_PROMPT 1_.
Answer these questions from the passage on the parable of the strong man:
(a) In the Gospel of Thomas, what is this parable known as?
(b) From which translation is the Matthew 12:29 quotation taken?
(c) From which translation is the Mark 3:27 quotation taken?
_PROMPT 2_. Reproduce word for word the part of the passage on the parable of the strong man that begins at the words "The Parable of the strong" and stops after "may plunder his house.".
═════ SELECTED EXTRACT
The Parable of the strong man (also known as the parable of the burglar and the parable of the powerful man) is a parable told by Jesus in the New Testament, found in , , and , and also in the non-canonical Gospel of Thomas where it is known as logion 35

==Text==
In Matthew chapter 12, the parable is as follows:

Or how can someone enter a strong man’s house and plunder his goods, unless he first binds the strong man? Then indeed he may plunder his house.
— Matthew 12:29, English Standard Version

In Mark chapter 3, the parable is as follows:

No one can enter a strong man’s house and plunder his goods, unless he first binds the strong man. And then he will plunder his house.
— Mark 3:27, New King James Version

In Luke chapter 11, the parable is as follows:

When the strong man, fully armed, guards his own dwelling, his goods are safe. But when someone stronger attacks him and overcomes him, he takes from him his whole armour in which he trusted, and divides his spoils.
══════════
═════ INFORMATION SHOWN
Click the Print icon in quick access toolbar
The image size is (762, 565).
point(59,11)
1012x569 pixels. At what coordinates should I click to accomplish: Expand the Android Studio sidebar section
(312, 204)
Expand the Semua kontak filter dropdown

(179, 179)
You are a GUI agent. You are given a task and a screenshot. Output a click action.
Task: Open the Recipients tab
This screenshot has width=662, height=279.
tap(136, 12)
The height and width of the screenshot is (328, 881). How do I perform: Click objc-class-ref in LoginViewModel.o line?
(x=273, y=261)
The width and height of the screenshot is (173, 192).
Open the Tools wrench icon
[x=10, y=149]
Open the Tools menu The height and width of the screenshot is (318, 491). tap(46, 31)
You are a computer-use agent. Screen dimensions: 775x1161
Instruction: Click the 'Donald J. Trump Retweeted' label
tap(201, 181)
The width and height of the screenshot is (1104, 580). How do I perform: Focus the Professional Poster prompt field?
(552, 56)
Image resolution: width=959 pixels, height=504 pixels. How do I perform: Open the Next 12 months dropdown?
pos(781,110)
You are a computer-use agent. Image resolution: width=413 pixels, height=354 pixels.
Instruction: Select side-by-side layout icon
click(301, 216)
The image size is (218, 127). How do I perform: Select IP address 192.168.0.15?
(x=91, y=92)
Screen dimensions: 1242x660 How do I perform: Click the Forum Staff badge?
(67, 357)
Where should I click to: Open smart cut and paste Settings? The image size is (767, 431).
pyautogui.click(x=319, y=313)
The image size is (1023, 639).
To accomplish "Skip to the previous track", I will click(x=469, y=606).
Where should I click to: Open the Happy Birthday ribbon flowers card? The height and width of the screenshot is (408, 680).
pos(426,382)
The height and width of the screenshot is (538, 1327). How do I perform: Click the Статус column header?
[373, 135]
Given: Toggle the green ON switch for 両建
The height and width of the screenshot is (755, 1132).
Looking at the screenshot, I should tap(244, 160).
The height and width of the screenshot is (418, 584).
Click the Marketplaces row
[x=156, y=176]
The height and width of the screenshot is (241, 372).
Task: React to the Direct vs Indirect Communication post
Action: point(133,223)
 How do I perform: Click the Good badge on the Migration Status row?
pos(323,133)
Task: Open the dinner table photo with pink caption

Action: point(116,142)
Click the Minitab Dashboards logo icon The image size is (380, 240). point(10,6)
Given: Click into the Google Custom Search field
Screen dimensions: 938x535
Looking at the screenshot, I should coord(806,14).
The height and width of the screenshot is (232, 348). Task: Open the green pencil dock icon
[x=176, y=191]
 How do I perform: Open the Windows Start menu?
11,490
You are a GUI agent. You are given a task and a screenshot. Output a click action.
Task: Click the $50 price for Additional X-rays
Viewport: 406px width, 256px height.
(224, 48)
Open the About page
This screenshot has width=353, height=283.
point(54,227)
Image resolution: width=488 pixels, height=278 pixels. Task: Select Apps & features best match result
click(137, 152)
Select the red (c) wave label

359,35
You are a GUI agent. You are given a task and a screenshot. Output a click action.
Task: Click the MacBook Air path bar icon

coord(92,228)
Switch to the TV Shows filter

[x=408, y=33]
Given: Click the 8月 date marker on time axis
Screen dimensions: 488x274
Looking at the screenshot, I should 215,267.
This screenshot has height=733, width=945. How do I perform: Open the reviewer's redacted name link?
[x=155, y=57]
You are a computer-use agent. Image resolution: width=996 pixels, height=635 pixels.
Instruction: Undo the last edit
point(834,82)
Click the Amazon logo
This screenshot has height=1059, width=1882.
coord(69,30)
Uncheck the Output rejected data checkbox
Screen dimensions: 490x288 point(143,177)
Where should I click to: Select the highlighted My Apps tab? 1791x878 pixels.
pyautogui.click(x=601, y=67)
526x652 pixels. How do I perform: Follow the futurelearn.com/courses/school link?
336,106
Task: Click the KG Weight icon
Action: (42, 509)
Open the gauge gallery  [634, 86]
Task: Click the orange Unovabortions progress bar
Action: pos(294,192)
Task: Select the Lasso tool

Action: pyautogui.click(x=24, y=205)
══════════
_EXERCISE OUTPUT 1_.
(a) Logion 35
(b) The English Standard Version
(c) The New King James Version

_EXERCISE OUTPUT 2_.
The Parable of the strong man (also known as the parable of the burglar and the parable of the powerful man) is a parable told by Jesus in the New Testament, found in , , and , and also in the non-canonical Gospel of Thomas where it is known as logion 35

==Text==
In Matthew chapter 12, the parable is as follows:

Or how can someone enter a strong man’s house and plunder his goods, unless he first binds the strong man? Then indeed he may plunder his house.